I entered the Monkey House and (after gagging a few times and zipping my fleece up over my nose so I didn't pass out from the stench) began walking along the different glassed-in exhibits. I immediately heard sounds of joy and mischeif. I knew I was going to see some monkeys monkeying around. It wasn't long until I arrived at the lemurs. These lemurs were grayish and kind of small with very long tails. This species of lemur looked like a classier version of a raccoon. Like if a raccoon became a celeb and started working out and quit eating garbage and lost a lot of weight, it would be a lemur. (Like, raccoons are American Idol Kelly Clarkson and lemurs are "Since You Been Gone"-era Kelly Clarkson. Raccoons are shaved-head Britney, and lemurs are Circus-video Britney.) Anyway, it was clear that these lemurs were having a good time. They were the noisiest of the housed animals by far, and the most active. For starters, they can bounce off the glass walls. A little kid will be standing there watching them when all of the sudden they will bang into the glass right in front of him, as quickly as a bird who flies into glass and dies, except lemurs bounce right off, propelling themselves high into the air and onto the next branch or rock or fake zoo vine they can find. I knew I was in for a treat.

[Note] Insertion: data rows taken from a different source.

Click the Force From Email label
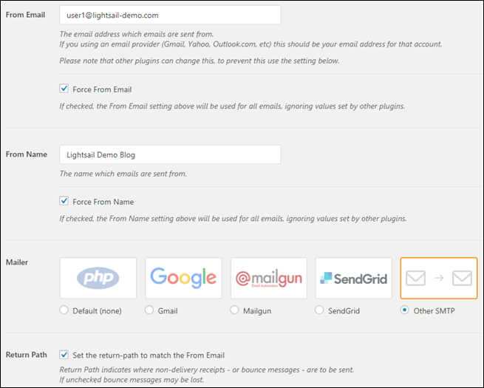[x=102, y=89]
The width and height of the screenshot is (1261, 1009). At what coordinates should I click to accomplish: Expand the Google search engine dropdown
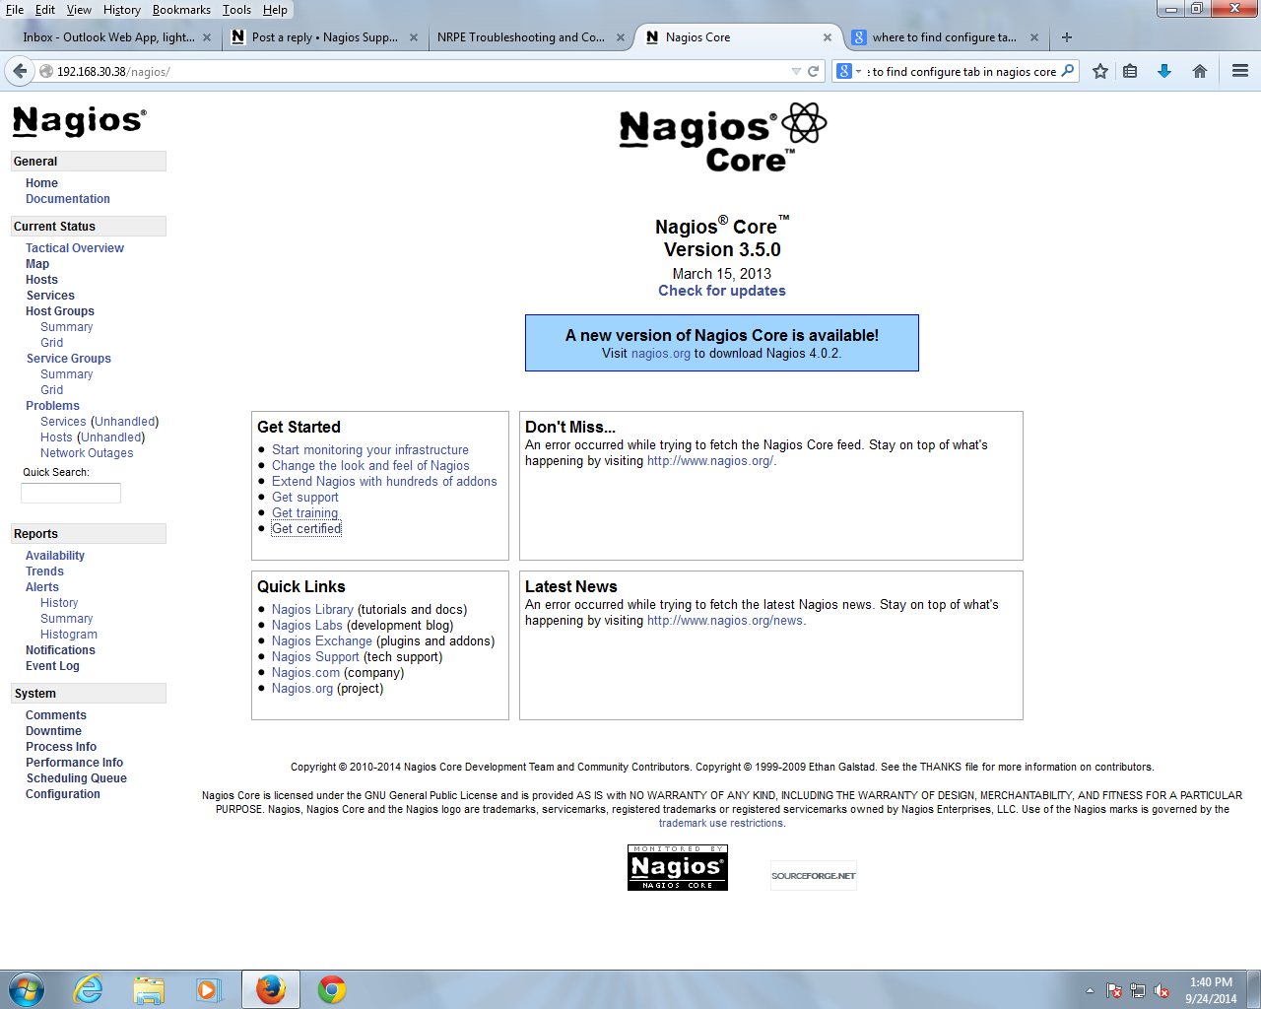pyautogui.click(x=848, y=71)
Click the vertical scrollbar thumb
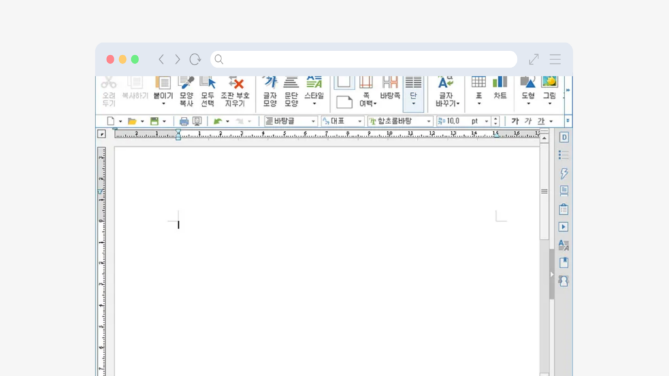 pos(544,192)
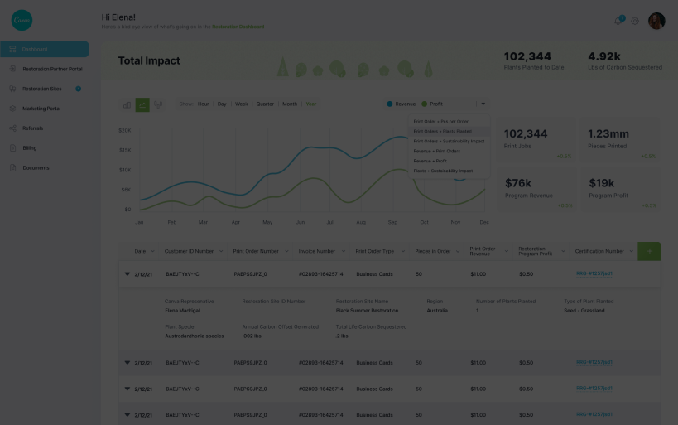Switch to the bar chart view icon
This screenshot has width=678, height=425.
[x=127, y=104]
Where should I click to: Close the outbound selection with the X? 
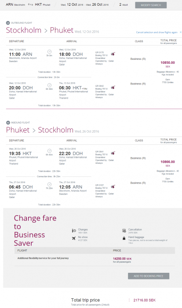pos(180,32)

Anyway, there were 6 lemurs in this huge room of a cage and it was my hypothesis that they were a family. A grandpa, a mom, a dad, an eldest brother, middle sister, and younger brother. They played the roles to a tee. The g-pa lemur just sat in the corner stretching out his legs, mom and dad would get bagel pieces off the floor and give them to the kids, and the kid lemurs were just insane. The best part of my lemur experience (the reason why we watched them for half an hour) was because of the little bro lemur. He was the typical annoying, shit-disturbing little brother. Countless times he would look around carefully, sneak up behind another lemur, and pull its tail and bounce away. After he successfully did this, he would leap and swing all over the place in a dance of celebration. He did it to his big sister at least 10 times before she got pissed and raised her hands up at him. Then she began curling her tail up over her butt/back and holding it by her face. The lil bro moved on to his older bro, who also eventually got mad and flung himself toward his lil bro to fight. They fought for a while, clawing at each other and chasing each other around, then the little one ran and hid behind his mom and got some bagel pieces from her.

This type of behavior is why the housed animals are far superior to a hidden tiger or sleeping bear. The housed animals are just easier to identify with. I had this gut feeling that I totally descended from a lemur, then thought "Oh is this blasphemous?" then immediately "Who cares." If my siblings had tails, I would most definitely be pulling them, bouncing off glass walls.